=== Data records ===
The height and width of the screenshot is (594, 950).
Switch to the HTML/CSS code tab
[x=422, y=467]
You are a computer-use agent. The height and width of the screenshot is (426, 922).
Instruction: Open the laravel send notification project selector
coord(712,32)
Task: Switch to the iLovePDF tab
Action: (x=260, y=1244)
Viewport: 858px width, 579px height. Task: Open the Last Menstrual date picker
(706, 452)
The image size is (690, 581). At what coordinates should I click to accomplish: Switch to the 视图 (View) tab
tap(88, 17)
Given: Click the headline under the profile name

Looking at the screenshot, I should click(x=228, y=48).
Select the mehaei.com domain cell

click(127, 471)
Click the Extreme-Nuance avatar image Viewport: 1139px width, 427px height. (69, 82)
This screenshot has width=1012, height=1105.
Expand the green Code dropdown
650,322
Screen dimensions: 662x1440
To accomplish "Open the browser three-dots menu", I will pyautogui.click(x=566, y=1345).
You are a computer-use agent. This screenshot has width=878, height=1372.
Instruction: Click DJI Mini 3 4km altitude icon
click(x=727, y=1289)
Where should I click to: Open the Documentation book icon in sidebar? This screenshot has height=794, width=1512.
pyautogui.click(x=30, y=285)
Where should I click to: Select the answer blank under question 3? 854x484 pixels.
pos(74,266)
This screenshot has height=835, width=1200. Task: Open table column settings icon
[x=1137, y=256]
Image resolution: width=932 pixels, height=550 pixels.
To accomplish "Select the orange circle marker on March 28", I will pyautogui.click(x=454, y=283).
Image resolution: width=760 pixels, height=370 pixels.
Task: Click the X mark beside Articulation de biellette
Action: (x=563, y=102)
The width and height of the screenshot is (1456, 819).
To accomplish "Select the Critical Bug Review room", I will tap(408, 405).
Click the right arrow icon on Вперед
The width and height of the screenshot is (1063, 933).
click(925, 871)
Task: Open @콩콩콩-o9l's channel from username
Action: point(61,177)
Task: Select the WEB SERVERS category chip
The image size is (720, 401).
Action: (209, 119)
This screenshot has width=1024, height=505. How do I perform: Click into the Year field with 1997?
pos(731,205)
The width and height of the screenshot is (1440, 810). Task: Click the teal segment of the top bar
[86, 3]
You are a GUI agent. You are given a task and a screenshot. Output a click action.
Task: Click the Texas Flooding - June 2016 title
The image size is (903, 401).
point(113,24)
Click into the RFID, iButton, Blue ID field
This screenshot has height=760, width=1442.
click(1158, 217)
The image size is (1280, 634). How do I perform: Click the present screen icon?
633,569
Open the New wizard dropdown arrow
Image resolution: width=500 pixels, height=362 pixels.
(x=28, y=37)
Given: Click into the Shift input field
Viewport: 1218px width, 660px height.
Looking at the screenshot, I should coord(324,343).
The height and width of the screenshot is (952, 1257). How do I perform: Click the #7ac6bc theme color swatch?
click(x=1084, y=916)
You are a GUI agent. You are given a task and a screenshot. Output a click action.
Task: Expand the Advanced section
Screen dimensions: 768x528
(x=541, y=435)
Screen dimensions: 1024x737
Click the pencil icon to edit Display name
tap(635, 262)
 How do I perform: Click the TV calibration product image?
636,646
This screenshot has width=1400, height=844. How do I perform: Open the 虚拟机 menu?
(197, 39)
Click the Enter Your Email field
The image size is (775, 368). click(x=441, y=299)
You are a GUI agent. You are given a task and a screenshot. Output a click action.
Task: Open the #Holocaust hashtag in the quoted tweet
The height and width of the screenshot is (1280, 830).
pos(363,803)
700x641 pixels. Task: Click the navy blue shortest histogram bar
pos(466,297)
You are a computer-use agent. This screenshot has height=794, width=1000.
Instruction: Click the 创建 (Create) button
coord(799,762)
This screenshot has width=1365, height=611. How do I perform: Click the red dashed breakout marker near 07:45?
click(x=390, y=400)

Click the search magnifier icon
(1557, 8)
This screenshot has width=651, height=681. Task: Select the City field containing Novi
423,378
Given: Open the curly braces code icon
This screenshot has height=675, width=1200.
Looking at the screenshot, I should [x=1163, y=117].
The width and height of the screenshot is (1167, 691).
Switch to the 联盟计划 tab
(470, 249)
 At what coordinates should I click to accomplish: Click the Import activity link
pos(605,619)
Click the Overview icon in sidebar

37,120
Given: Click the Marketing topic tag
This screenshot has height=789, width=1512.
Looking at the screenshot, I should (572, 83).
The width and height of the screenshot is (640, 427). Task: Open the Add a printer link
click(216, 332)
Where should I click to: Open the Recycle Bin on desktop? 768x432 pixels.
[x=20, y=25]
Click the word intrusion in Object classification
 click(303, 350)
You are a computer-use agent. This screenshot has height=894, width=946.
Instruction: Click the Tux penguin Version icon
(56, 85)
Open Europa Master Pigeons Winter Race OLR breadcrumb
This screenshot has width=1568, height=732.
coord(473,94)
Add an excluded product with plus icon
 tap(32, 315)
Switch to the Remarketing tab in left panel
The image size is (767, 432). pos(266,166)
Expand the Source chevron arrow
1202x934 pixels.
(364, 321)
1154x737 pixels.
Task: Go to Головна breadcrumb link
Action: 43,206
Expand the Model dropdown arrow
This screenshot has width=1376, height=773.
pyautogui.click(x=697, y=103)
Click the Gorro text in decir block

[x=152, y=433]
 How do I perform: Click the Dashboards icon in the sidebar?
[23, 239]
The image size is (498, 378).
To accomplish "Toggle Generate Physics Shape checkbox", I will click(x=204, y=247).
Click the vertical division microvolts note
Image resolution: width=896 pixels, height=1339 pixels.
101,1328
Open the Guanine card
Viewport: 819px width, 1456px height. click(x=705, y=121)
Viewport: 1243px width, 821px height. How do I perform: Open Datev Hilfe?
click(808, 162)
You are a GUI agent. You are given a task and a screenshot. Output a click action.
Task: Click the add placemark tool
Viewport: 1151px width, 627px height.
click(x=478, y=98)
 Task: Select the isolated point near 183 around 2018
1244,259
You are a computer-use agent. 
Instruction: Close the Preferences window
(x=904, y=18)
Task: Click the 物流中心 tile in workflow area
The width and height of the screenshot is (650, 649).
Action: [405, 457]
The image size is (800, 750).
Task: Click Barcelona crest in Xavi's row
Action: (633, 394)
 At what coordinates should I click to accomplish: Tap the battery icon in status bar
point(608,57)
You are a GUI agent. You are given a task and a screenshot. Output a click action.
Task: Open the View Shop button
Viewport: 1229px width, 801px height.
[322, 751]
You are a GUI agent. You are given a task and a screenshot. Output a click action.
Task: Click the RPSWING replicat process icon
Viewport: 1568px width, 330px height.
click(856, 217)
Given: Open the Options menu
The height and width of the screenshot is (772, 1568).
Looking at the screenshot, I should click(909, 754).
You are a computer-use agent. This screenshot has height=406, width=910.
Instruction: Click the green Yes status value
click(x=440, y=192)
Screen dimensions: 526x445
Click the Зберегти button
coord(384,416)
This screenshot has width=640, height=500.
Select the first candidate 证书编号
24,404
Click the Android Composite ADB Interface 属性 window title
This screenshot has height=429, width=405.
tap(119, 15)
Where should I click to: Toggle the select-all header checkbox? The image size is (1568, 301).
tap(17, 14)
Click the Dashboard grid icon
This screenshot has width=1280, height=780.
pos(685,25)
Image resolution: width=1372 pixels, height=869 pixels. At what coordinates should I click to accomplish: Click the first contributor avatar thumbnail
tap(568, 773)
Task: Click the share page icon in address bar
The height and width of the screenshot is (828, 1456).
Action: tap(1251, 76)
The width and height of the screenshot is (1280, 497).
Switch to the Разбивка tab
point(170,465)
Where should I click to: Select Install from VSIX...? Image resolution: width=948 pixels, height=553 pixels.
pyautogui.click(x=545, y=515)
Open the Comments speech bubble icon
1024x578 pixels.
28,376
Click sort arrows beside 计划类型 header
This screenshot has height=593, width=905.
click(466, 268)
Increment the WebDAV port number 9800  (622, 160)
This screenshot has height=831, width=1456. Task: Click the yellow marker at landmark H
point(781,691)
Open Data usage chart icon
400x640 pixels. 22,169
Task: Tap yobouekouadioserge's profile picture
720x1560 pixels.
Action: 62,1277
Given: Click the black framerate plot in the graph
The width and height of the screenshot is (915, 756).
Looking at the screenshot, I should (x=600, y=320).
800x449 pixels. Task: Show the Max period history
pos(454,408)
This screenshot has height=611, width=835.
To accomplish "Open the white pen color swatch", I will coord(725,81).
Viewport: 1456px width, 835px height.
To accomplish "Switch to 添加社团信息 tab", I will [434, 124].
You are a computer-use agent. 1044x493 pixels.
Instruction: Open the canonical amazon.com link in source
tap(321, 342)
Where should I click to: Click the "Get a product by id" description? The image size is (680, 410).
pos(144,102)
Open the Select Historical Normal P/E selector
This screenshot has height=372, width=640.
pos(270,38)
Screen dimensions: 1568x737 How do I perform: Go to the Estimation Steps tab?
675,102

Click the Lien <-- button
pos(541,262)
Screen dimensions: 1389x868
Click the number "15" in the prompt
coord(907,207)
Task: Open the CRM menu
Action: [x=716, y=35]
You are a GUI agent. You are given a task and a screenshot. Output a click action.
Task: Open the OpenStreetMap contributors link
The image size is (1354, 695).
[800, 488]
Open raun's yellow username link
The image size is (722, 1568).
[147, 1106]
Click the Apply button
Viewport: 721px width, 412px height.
===
Identify every line above that includes the word "computer", and show those lines.

Output of the exercise:
You are a computer-use agent. The height and width of the screenshot is (426, 922).
You are a computer-use agent. This screenshot has width=878, height=1372.
You are a computer-use agent. This screenshot has height=794, width=1000.
You are a computer-use agent. This screenshot has height=894, width=946.
You are a computer-use agent. 
You are a computer-use agent. This screenshot has height=406, width=910.
You are a computer-use agent. 1044x493 pixels.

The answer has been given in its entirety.